> YOUR ASSIGNMENT
Would you retype, word for word, the line with "The image size" and each line after it to the end of the entries below, leaving the pictures out?

> INPUT
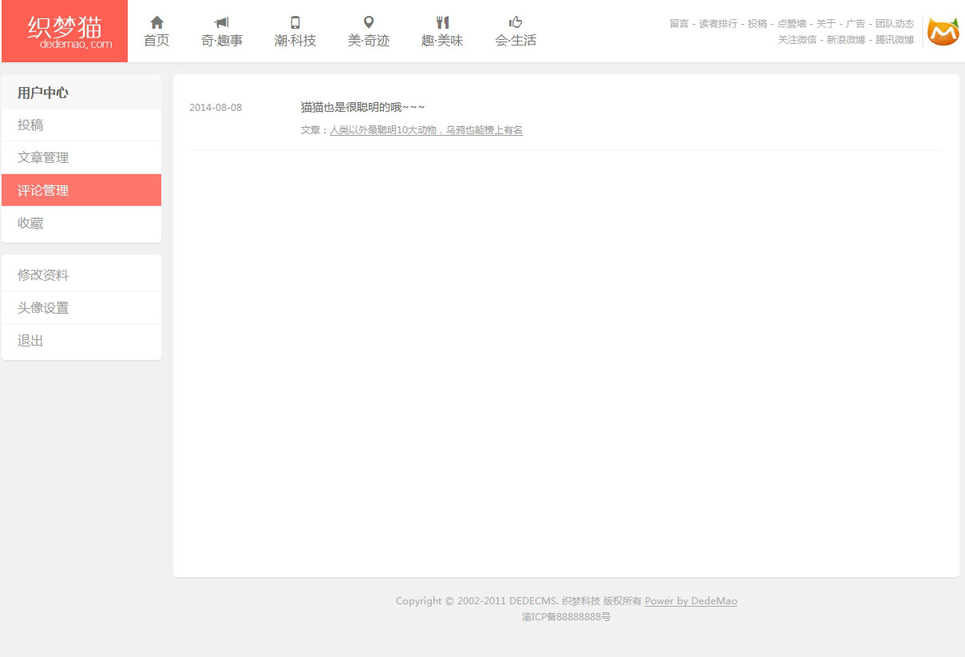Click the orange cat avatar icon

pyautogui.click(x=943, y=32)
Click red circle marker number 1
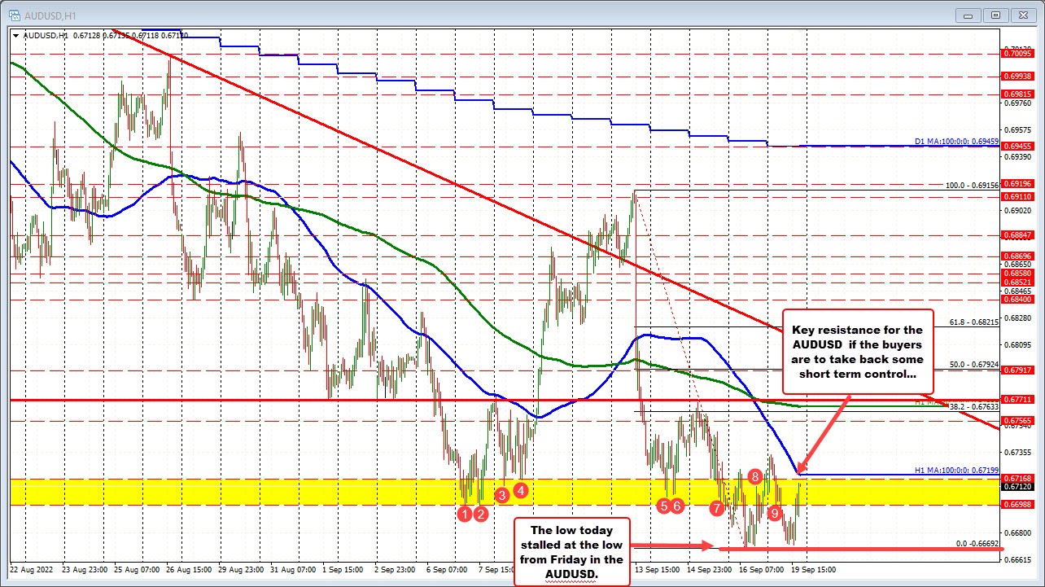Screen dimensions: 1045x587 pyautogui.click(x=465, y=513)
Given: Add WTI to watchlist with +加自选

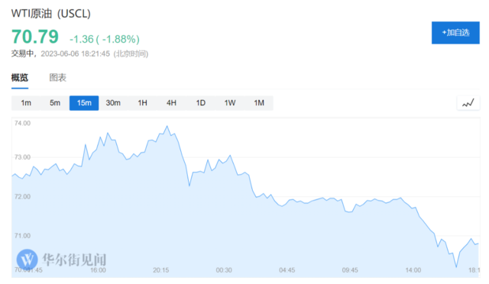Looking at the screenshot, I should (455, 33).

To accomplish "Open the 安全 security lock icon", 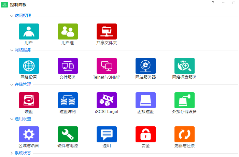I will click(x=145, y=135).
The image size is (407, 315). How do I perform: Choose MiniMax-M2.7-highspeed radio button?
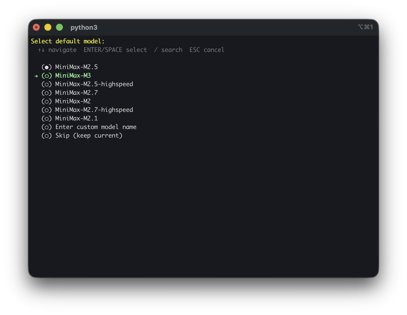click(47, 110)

> ANSWER SPACE
The image size is (407, 315). How do I perform: Choose MiniMax-M2.7-highspeed radio button?
click(47, 110)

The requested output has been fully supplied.